Trotz solch demonstrativer Militanz haben die Geistlichen aber offenbar auch versucht, Zeit zu gewinnen und die Tür zu einer Verständigung mit Washington offen zu halten. Eine Taktik, die offenbar mit Mullah Omar abgestimmt ist, dem obersten Führer der Taliban. Omar hat in den letzten Tagen den USA wiederholt angeboten, einen Dialog aufzunehmen - wie es
ihn in der Vergangenheit gegeben habe. Er hatte freilich auch außer Frage gestellt, dass man Osama Bin Laden ausliefern würde. Und er hatte darauf bestanden, klare und überzeugende Beweise für die Schuld Bin Ladens vorgelegt zu bekommen.
In Washington war und ist man nicht bereits, auf diese Diskussion einzugehen. Und man ist vielleicht sogar ermutigt dadurch, dass die afghanische Führung angesichts der befürchteten Vergeltungsaktion ihre Nerven zu verlieren beginnen scheint.
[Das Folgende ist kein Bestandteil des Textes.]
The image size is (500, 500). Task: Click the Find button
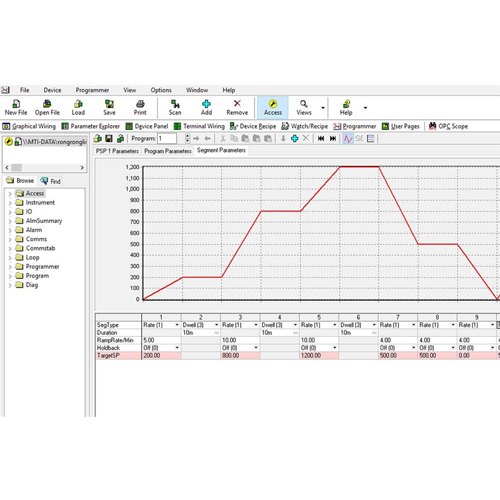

Die Drohung des "Dschihad" - des
Heiligen Krieges - für den Fall eines amerikanischen Angriffes dürfte nicht sonderlich ernst zu nehmen sein, solange die USA sich nicht zu einer längeren Bodenaktion in Afghanistan entschließen sollten.
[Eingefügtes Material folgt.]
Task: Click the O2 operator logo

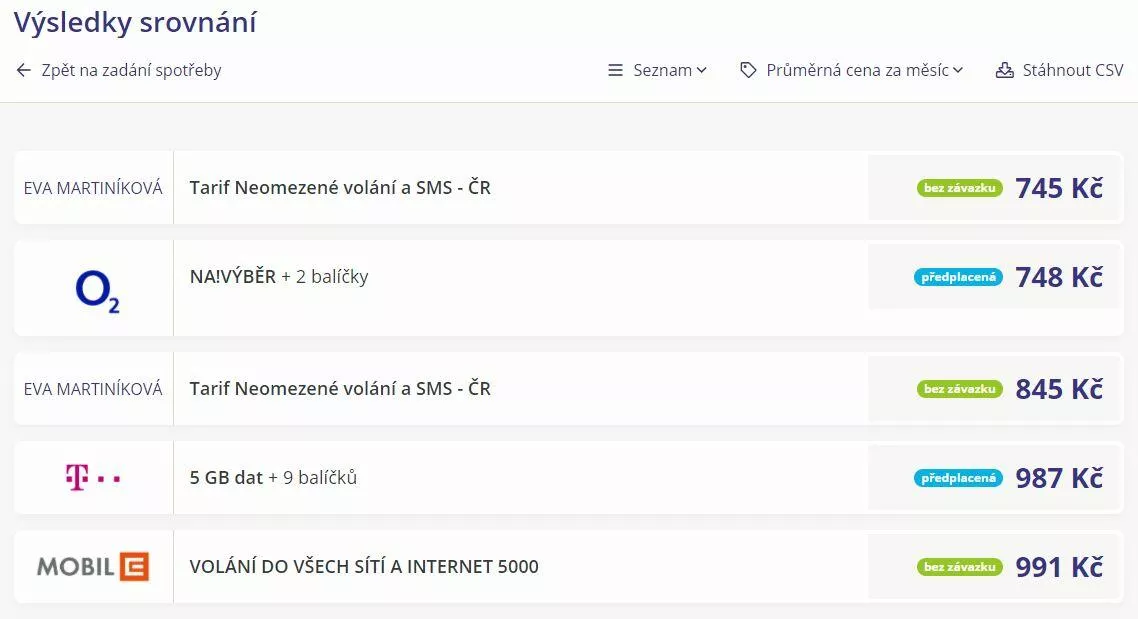Action: 97,292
Pakistan distanziert sich von "Gotteskriegern" in Afghanistan
Die Taliban hoffen im Fall des amerikanischen Angriffs ganz zweifellos auf die Unterstützung islamistischer Kreise im Ausland und hier besonders im benachbarten Pakistan. Nach Jahren der engen Zusammenarbeit, mit den Taliban ist dieser Nachbarstaat nun aber eher auf Konfrontationskurs mit den in Kabul herrschenden "Gotteskriegern" umgeschwenkt: Präsident Musharraf zumindest scheint entschlossen, den
Amerikanern in ihre Kampf gegen den Terrorismus zu helfen, er hat dies in einer Fernsehansprache auch unumwunden zugegeben. Während man offiziell in Islamabad noch behauptet, keine operativen Wünsche der USA übermittelt gekommen zu haben, so ist es doch ein offenes Geheimnis,
dass die USA neben den Überflugrechten auch eine Möglichkeit fordern, Kampfhubschrauber und Soldaten für eine begrenzte Zeit in Pakistan stationieren zu können.
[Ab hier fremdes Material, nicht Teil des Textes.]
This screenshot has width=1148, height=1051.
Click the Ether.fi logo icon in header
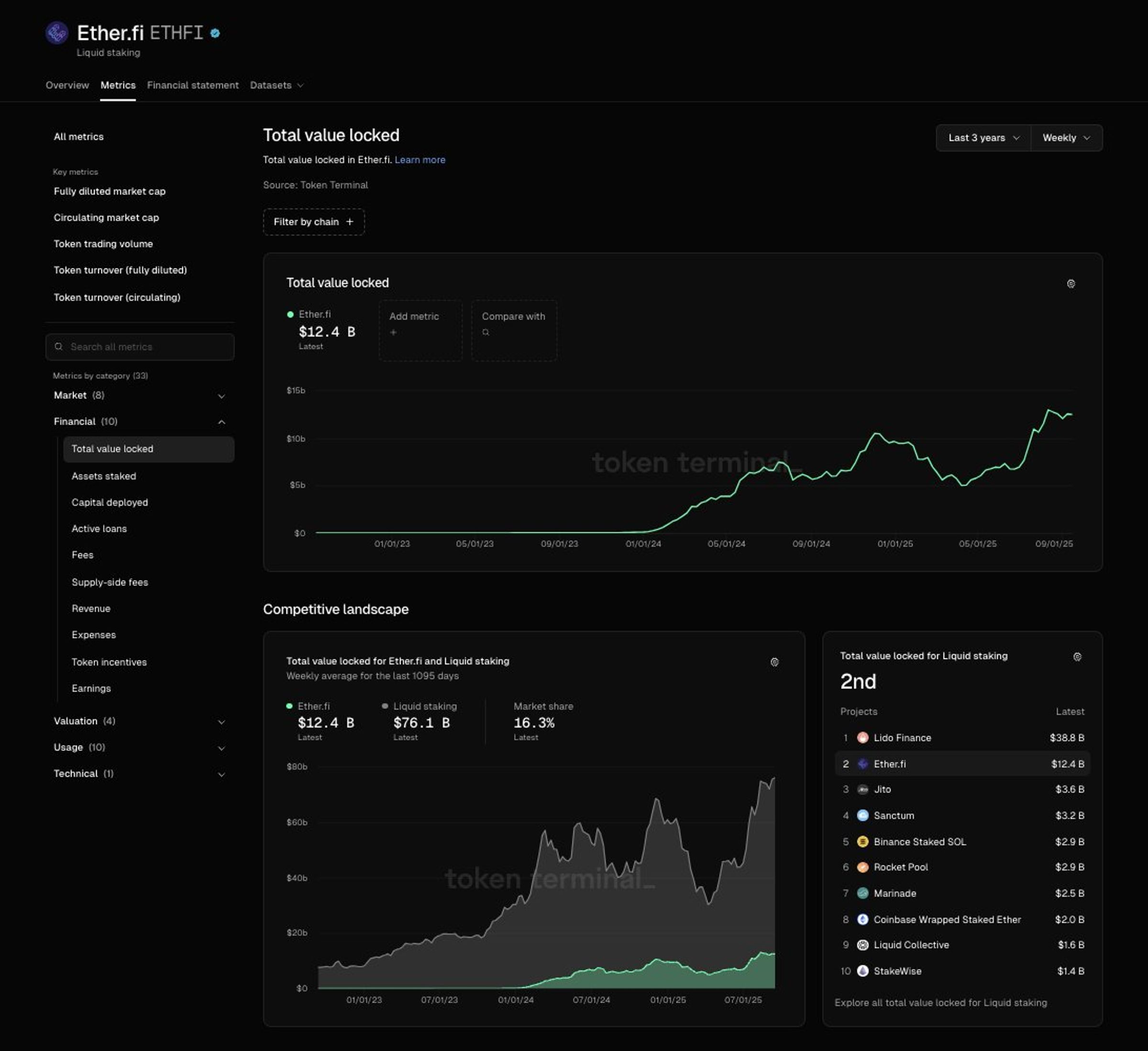tap(57, 33)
Sollte Musharraf dem zustimmen, dann muss er mit heftiger Reaktion islamistischer Fanatiker rechnen, die jetzt schon
Protestdemonstrationen in verschiedenen Städten des Landes abhalten - gegen jede amerikanische Einmischung, teilweise auch ganz offen für Osama Bin Laden. In vereinzelten Fällen wird auch davon berichtet, dass muslimische Fanatiker von Pakistan aus nach Afghanistan übergewechselt haben, um sich dort Bin Laden im Kampf gegen die Amerikaner anzuschließen.
Präsident Musharraf scheint von diesen Entwicklungen bisher nicht sonderlich beeindruckt zu sein: Die Demonstrationen werden von den Sicherheitskräften unter Kontrolle gehalten, zum Teil auch verhindert, und offizielle Kreise werden nicht müde zu beteuern, dass die Radikalen nur eine Minderheit darstellten .
Ausländische Firmen und Botschaften sehen das offenbar mit anderen Augen, denn sie haben begonnen, einen Teil ihres Personals und Familienangehörige auszufliegen.